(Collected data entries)
· · · · ·

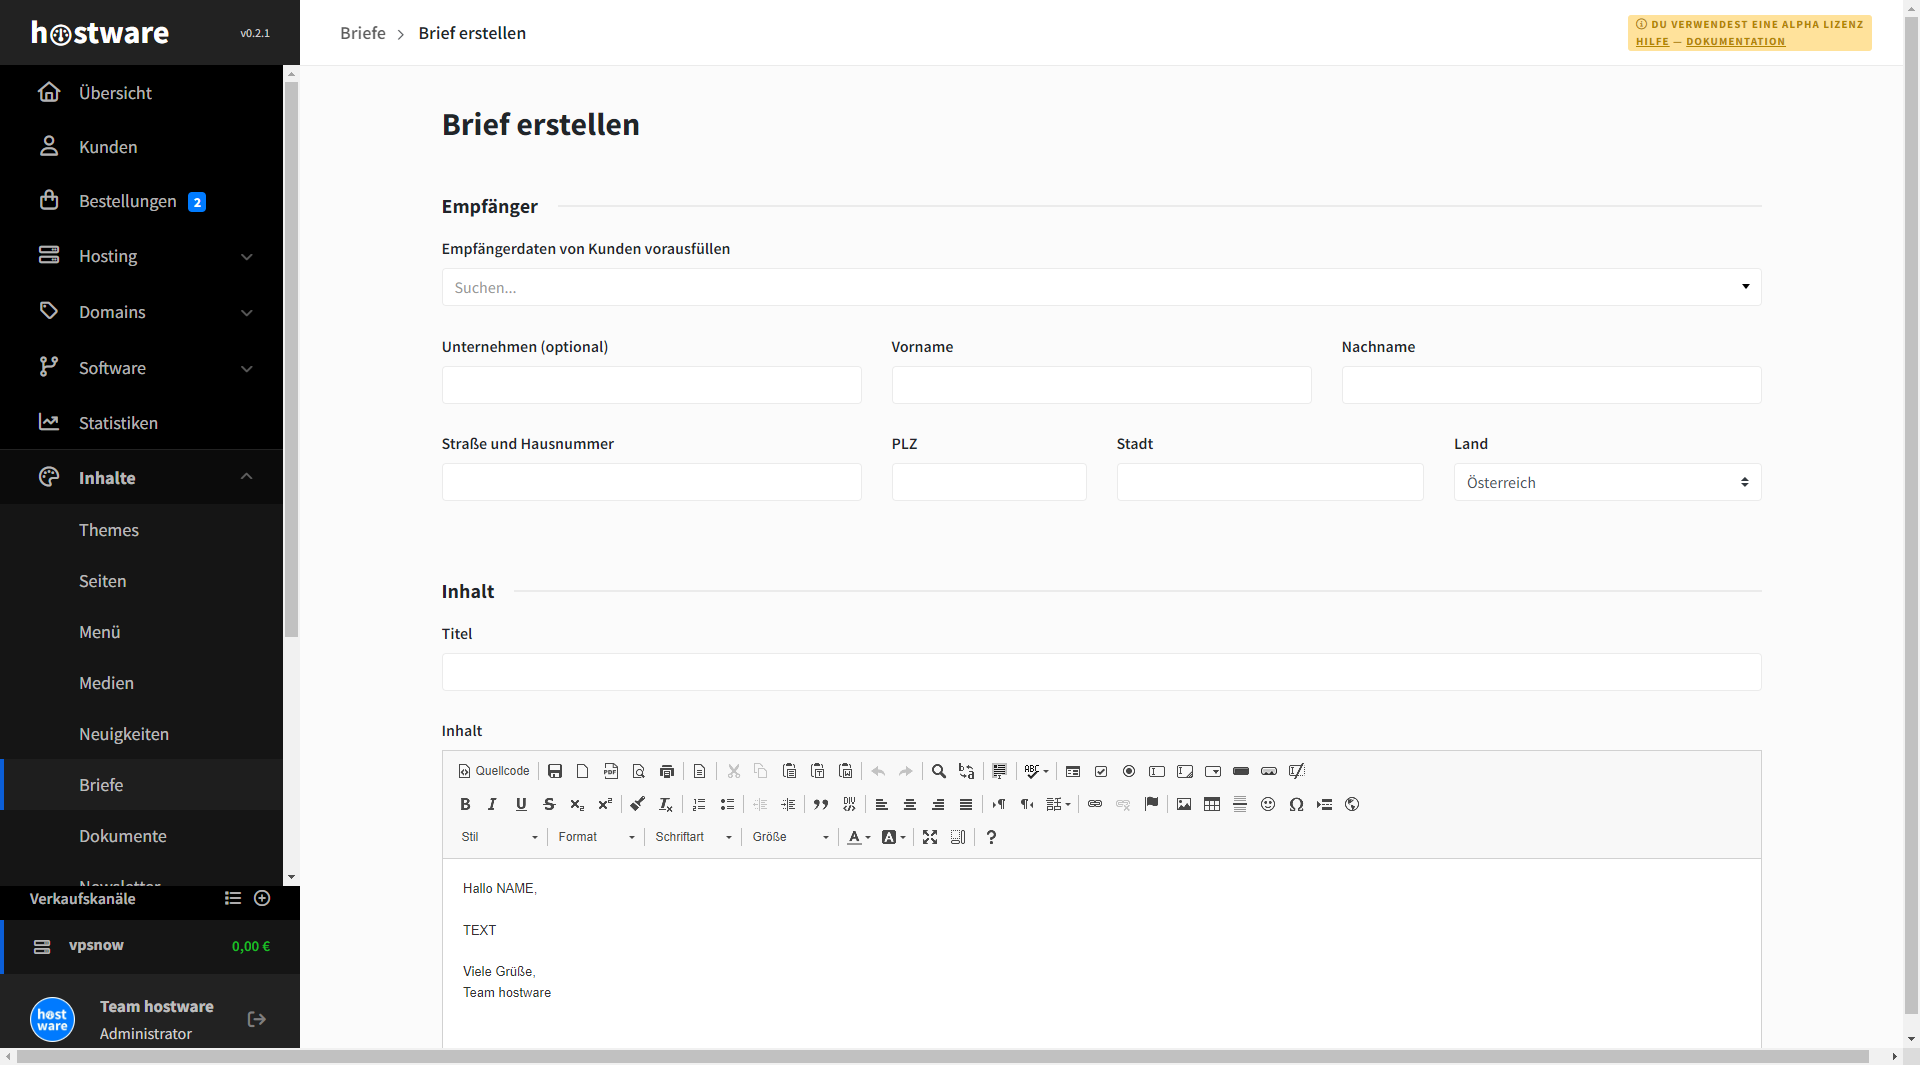Open the smiley emoticon picker
The image size is (1920, 1065).
point(1268,804)
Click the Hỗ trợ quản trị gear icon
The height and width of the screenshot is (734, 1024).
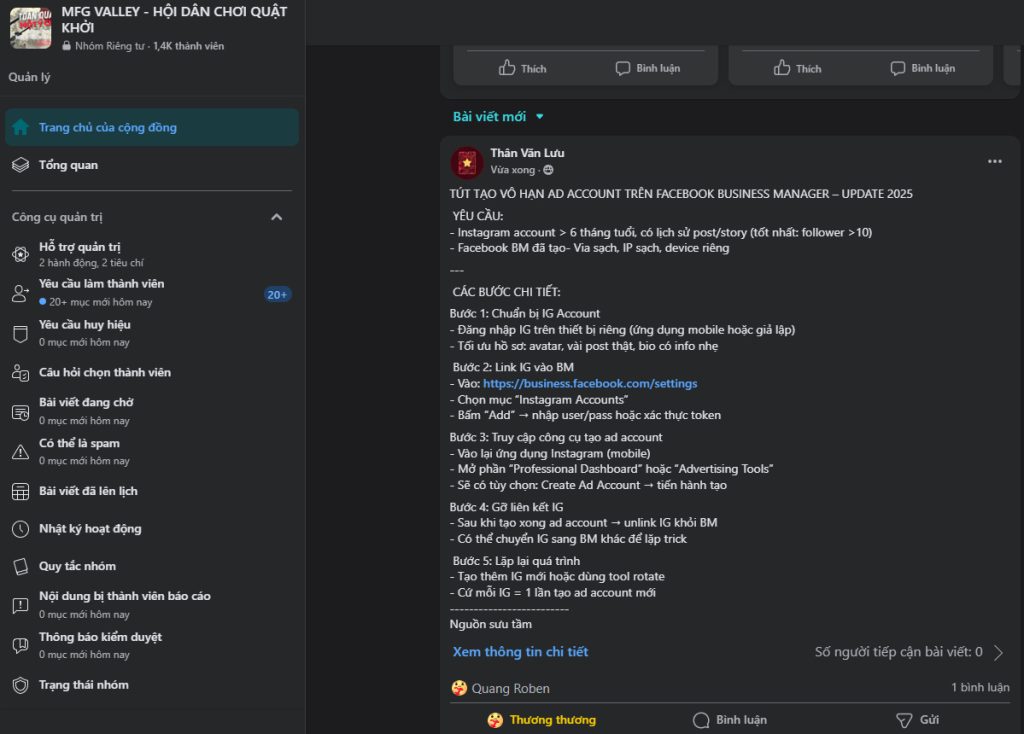20,254
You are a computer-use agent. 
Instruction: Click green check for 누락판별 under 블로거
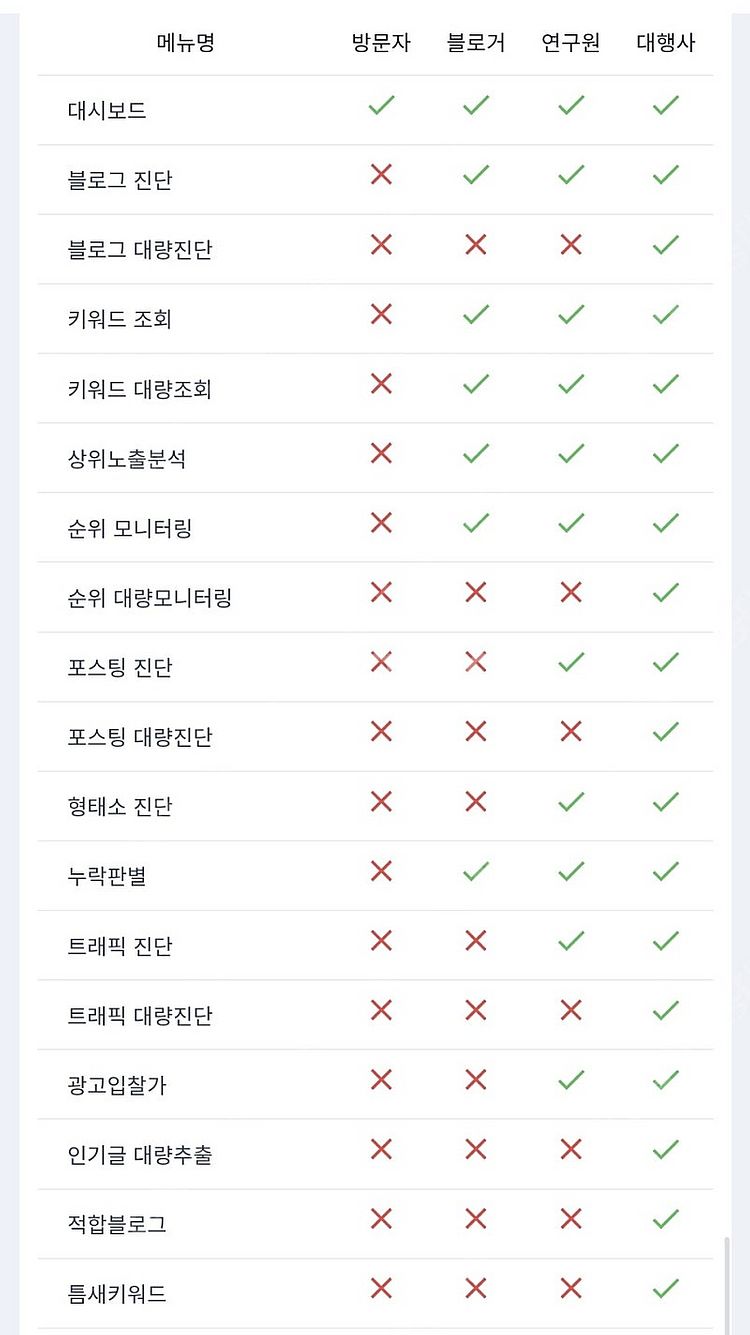tap(476, 871)
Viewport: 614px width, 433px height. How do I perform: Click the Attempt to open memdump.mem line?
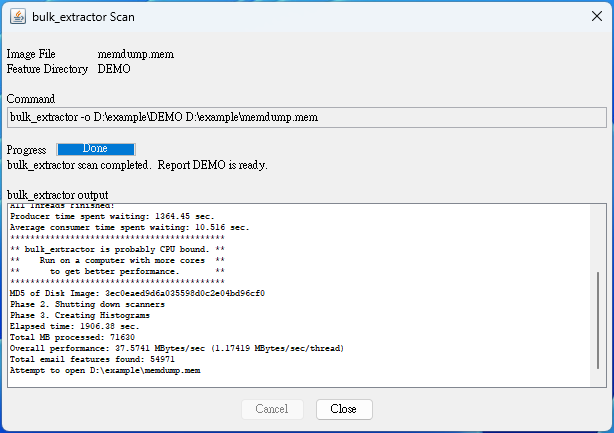pos(105,370)
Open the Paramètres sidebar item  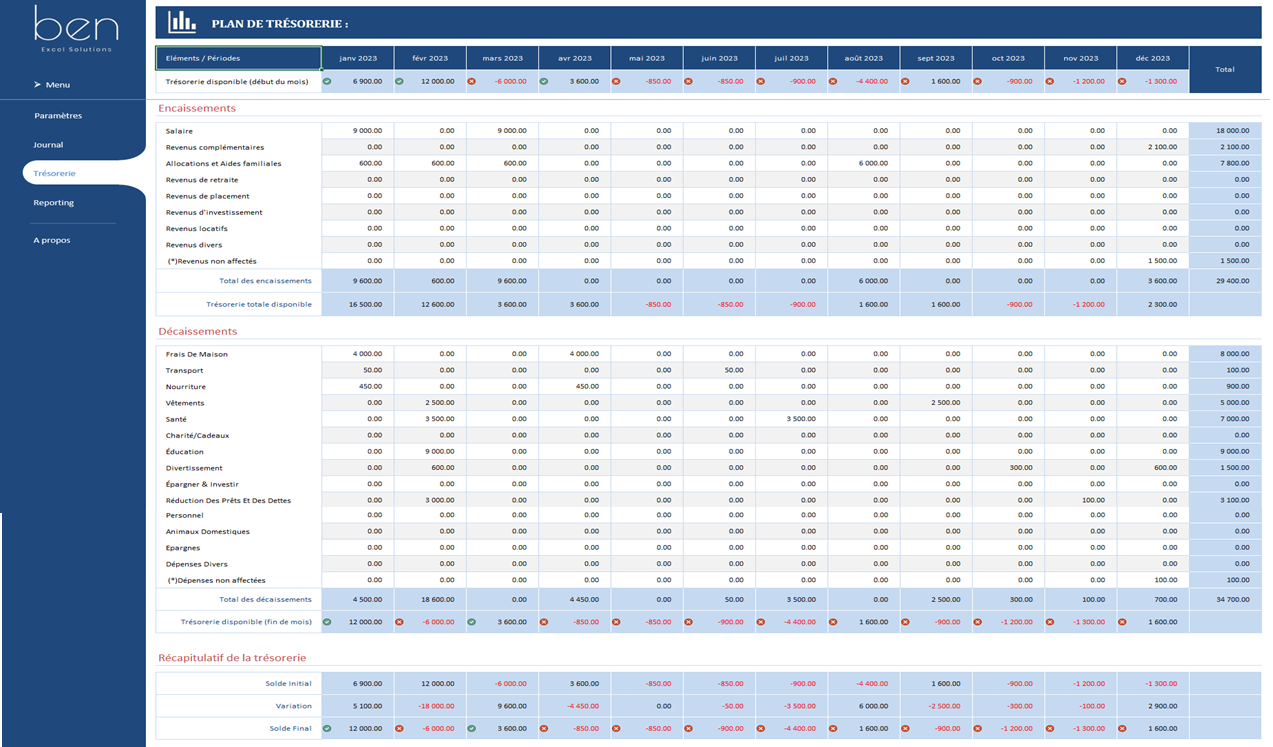pos(58,116)
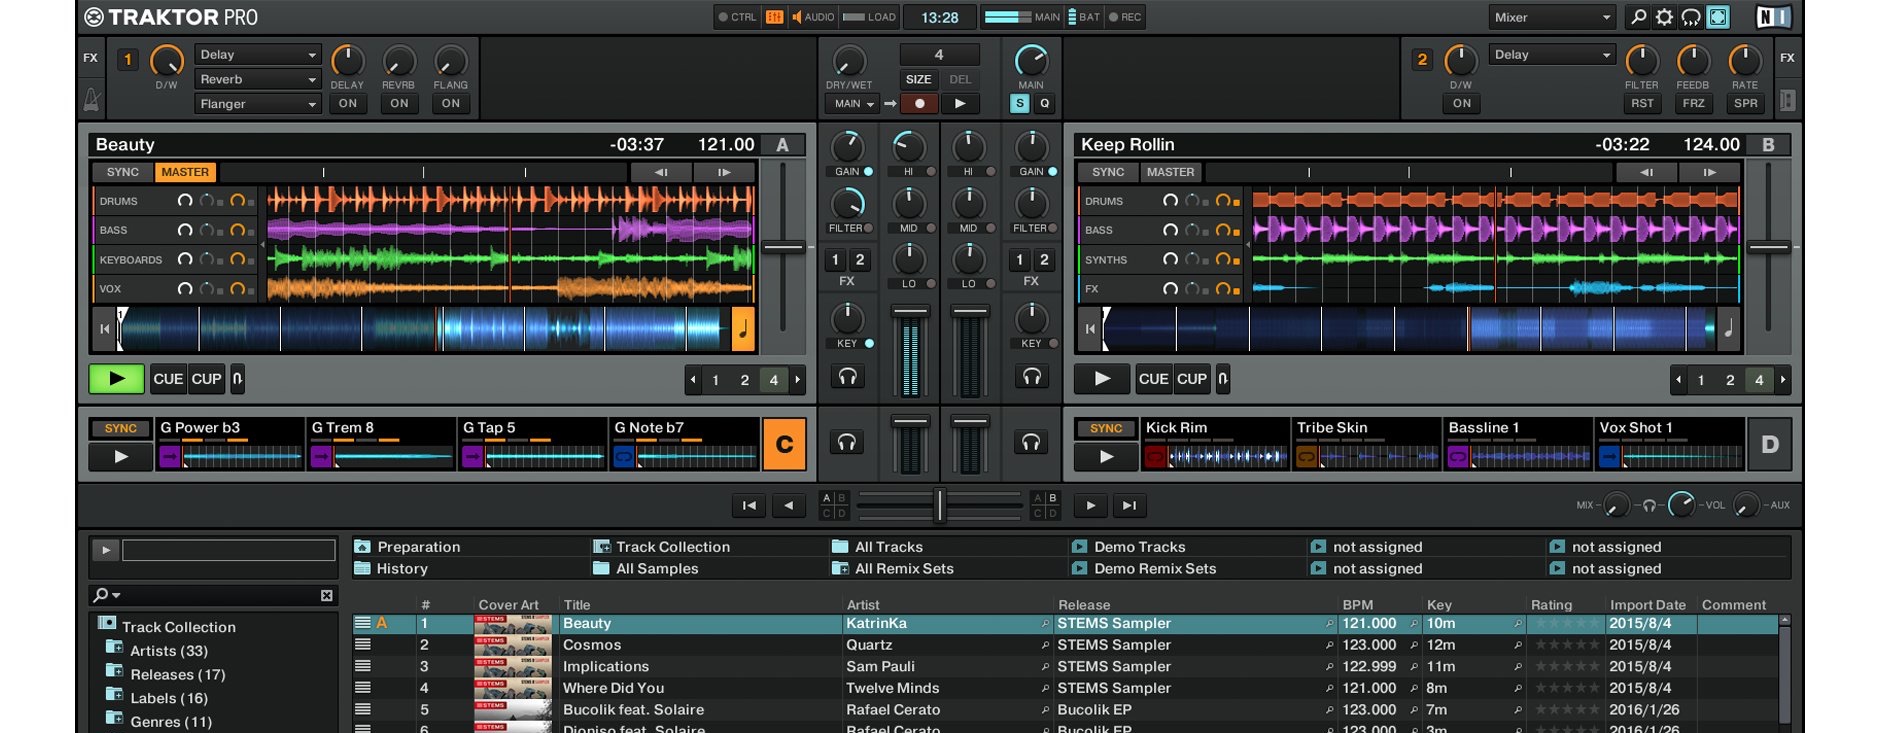Click the search magnifier icon in header
Viewport: 1880px width, 733px height.
coord(1638,17)
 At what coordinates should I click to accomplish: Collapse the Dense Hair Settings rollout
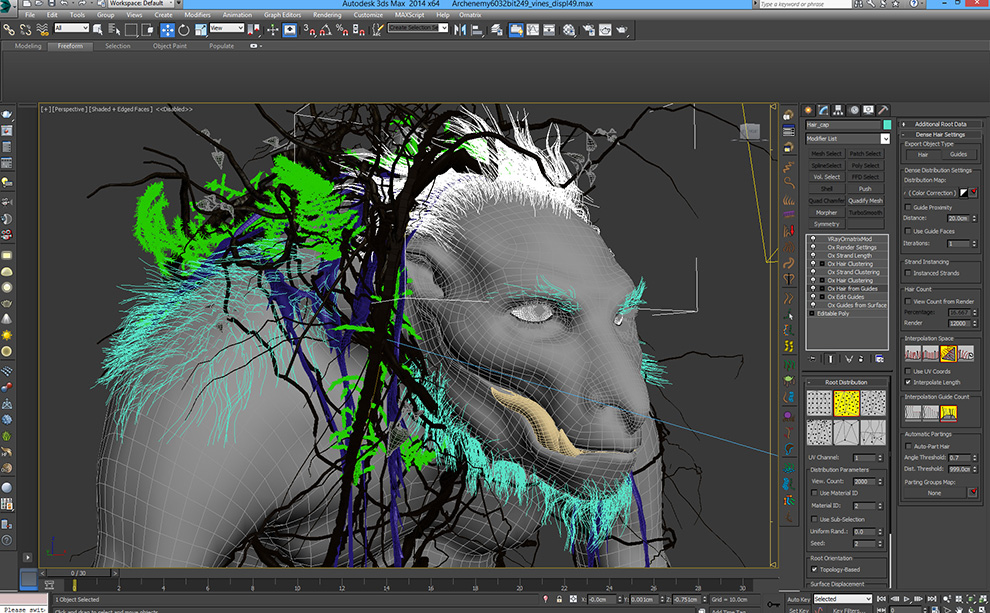click(940, 134)
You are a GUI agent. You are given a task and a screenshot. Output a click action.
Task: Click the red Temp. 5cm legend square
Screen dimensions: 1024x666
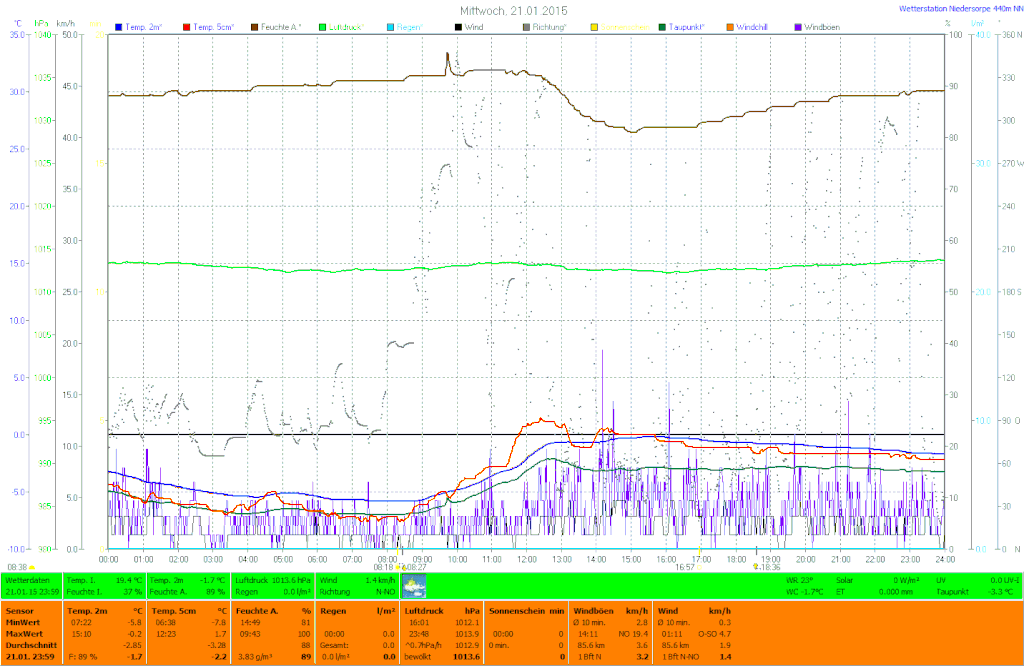pyautogui.click(x=186, y=26)
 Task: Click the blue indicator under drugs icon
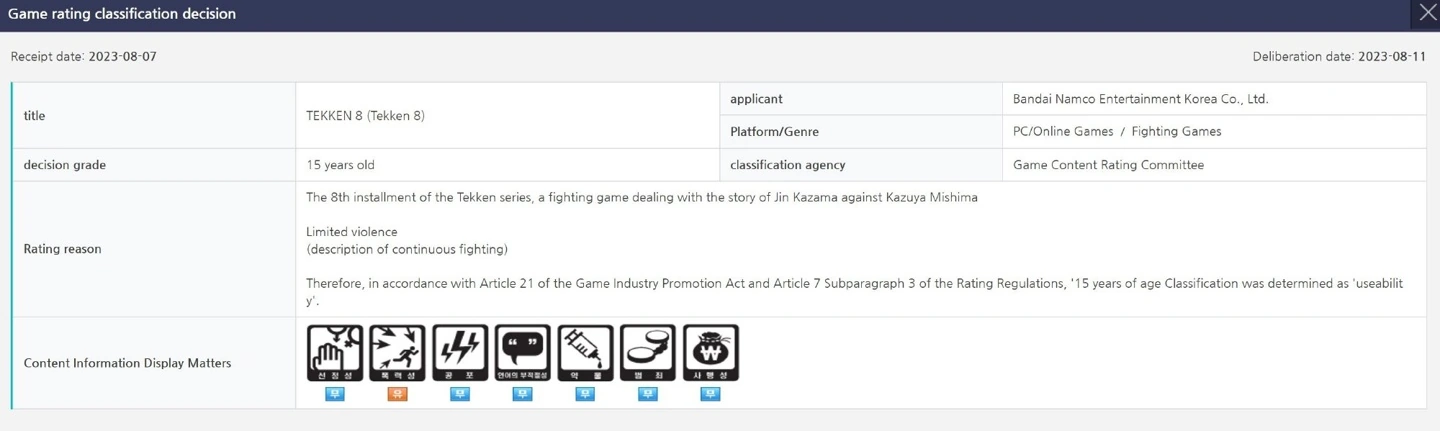tap(585, 394)
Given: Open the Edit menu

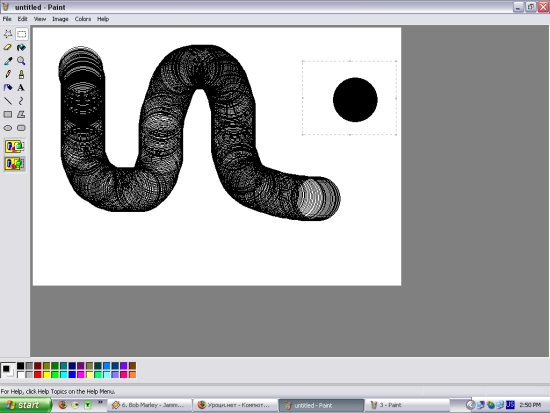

· · · · ·

— Task —
Leave out every picture, and repeat word for word only the lines from the one holding "At what coordinates" through the end of the entries above, both ends included.

— Solution to the problem —
 At what coordinates should I click to accomplish: Collapse the Dense Hair Settings rollout
click(940, 134)
You are a GUI agent. You are given a task and a screenshot. Output a click action.
Task: Click the red Temp. 5cm legend square
Screen dimensions: 1024x666
pyautogui.click(x=186, y=26)
 Task: Click the blue indicator under drugs icon
tap(585, 394)
Given: Open the Edit menu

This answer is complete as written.